Hello! I'm a new Bioinformatic scientist working for a yeast genetics company and they recently proposed a project they would like me to work on and I was hoping I could get some help from this community. I'm the only one in the company that has any bioinformatic experience so any guidance, tips, tools, etc. that you can lend will be appreciated!

My first task is to create a database of yeast genomes and identify possible variations/mutations in the data; specifically looking to identify possible SNPs in specific genes.

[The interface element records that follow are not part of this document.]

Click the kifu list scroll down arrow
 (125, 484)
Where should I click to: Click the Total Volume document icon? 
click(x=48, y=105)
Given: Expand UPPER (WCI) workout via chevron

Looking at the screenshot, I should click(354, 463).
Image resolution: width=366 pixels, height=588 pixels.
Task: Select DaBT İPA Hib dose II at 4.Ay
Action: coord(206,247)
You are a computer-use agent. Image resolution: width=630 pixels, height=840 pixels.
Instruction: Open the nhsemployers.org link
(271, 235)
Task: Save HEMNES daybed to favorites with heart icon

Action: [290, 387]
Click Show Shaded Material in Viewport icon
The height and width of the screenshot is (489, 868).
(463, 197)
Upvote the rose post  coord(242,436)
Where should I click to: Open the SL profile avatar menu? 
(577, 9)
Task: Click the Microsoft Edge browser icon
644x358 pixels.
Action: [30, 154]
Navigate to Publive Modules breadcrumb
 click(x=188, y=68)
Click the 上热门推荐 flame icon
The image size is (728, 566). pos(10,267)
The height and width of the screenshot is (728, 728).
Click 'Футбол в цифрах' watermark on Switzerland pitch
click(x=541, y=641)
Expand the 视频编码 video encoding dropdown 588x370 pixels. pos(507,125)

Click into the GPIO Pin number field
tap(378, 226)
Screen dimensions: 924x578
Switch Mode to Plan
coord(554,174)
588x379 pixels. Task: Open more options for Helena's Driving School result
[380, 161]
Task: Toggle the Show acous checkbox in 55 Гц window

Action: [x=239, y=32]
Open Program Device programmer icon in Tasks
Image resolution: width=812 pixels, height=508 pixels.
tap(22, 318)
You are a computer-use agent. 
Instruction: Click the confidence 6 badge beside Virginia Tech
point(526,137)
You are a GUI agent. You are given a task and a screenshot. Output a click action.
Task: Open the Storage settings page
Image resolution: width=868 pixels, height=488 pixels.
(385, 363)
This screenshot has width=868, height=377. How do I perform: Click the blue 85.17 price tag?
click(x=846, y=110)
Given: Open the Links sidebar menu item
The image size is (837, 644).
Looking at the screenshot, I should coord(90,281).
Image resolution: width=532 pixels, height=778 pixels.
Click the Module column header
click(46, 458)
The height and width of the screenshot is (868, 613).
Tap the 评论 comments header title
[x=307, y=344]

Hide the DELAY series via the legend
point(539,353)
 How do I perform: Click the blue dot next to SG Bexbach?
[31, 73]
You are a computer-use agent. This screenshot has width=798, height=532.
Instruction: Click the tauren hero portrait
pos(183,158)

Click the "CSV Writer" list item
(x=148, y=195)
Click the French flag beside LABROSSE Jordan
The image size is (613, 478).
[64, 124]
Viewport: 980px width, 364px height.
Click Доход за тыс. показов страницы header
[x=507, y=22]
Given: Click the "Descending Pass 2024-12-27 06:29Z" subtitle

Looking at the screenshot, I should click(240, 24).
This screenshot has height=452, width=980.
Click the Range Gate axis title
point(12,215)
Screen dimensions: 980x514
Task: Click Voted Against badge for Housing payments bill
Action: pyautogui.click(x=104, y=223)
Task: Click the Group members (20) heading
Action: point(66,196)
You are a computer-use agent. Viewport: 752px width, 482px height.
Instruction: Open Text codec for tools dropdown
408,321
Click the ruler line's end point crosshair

I started out by writing code to download all publicly available yeast genomes from NCBI and creating a local BLAST database with those sequences. In my pipeline I then hope to incorporate FastQC, Trimmomatic, and BWA to check the quality of the downloaded reads, trim off any unnecessary information, and to align them. From there, I think I'd like to use the GATK pipeline to identify potential variations.

Most of the data I have from NCBI comes from Illumina sequencing while the data we have sequenced has come from PacBio. I don't think this is too much of an issue - but I wanted to make sure there wasn't anything else I should consider with one or the other. I also don't plan on assembling any of the reads I have as I'm just looking to comb through to find variations.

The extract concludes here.